In recent years, educational researchers have survived criticism from the researcher community for conducting research which is viewed as biased and flawed due to recurring preference and value issues. Currently, practice-related research projects are supposed to find solutions to problems by establishing relationships between the research problem and findings. The involvement of researchers in cross-cultural studies has revealed the need to broaden the interest of educational research by crossing political, national, and cultural boundaries to enrich the general quality of the research. The objective of this paper is to explore the importance of positionality in analyzing biases as well as ways of including women into the school curriculum.
It is typical for researchers to develop a range of biases based on professional, cultural, and personal standing. The degree of access allowed to professional researchers is determined by their status and interaction with subjects or participants (Banks, 2015, p. 98). As a researcher, the status of an autonomous observer on a scientific inquest suggests increased objectivity whereas the status of a researcher in a more of participatory role suggests biased interpretation of data. However, (Teusner, 2016) suggests that the validity of data increases if the researcher observes and reports from his standpoint and not from that of an external and autonomous observer because his view comes as a second hand. Moreover, an imbalanced status and relationship between the researcher and what is being researched can also lead to biased data. In the case of an external observer, quantitative and qualitative techniques could lead to biased reports even though there exists inside data by another experienced researcher. In this case, the autonomous observers data loses validity even more because the insiders data can prove originality.
Therefore, according to (Bourke, 2014), the status of a participant observer is the better research strategy because it plays down ones professional role and enables one to obtain unlimited access to a closed circle of researchers. By gaining the trust of superior researchers, a participant observer can observe experiences from the perspective of the subjects and report in his words. To avoid creating a false impression on the subjects, as a researcher, one should acknowledge their status by providing each subject with details about ones research background and relationship with the current project. Nevertheless, there exists a limit to the amount of information a researcher should provide about himself to avoid exercising any unexpected influence on the subjects that could reduce the datas validity. As a researcher, one should, therefore, make self-evaluation the main concern and adopt a positive approach to biases. One can do this by being conscious of their beliefs and assumptions are given different cultural settings to guide ones decision-making.

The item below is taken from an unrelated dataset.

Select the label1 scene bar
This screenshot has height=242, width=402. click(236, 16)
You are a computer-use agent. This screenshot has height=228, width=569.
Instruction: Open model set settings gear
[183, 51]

There is no doubt that in the framework of the power influencing research process, the issue of gender should be addressed. (Franks, 2013) believes that female researchers exist in power relations, which can be made obvious in involuntary accounts. The role of women in educational research can, however, be enhanced by advocating for the inclusion of experienced female researchers in the school curriculum. This way, women will not have to be worried about the manner in which respondents treat them when they are conducting research. In many cases, the authority of female researchers is demeaned whenever they are engaging with their subjects in a research project. According to Franks, they are often reduced to the role of the listener whereas they should be taking the lead in the research process. Therefore, by supporting colleague female scholars, male researchers could help stem the authority of female researchers. Also, the experience of women can be incorporated into the school curriculum by promoting research on matters that are female related. Also, this kind of specialization could reduce the negative attitude women receive from their respondents because they would be engaging individuals in the same gender. Moreover, women would get an equal chance to conduct contributive research.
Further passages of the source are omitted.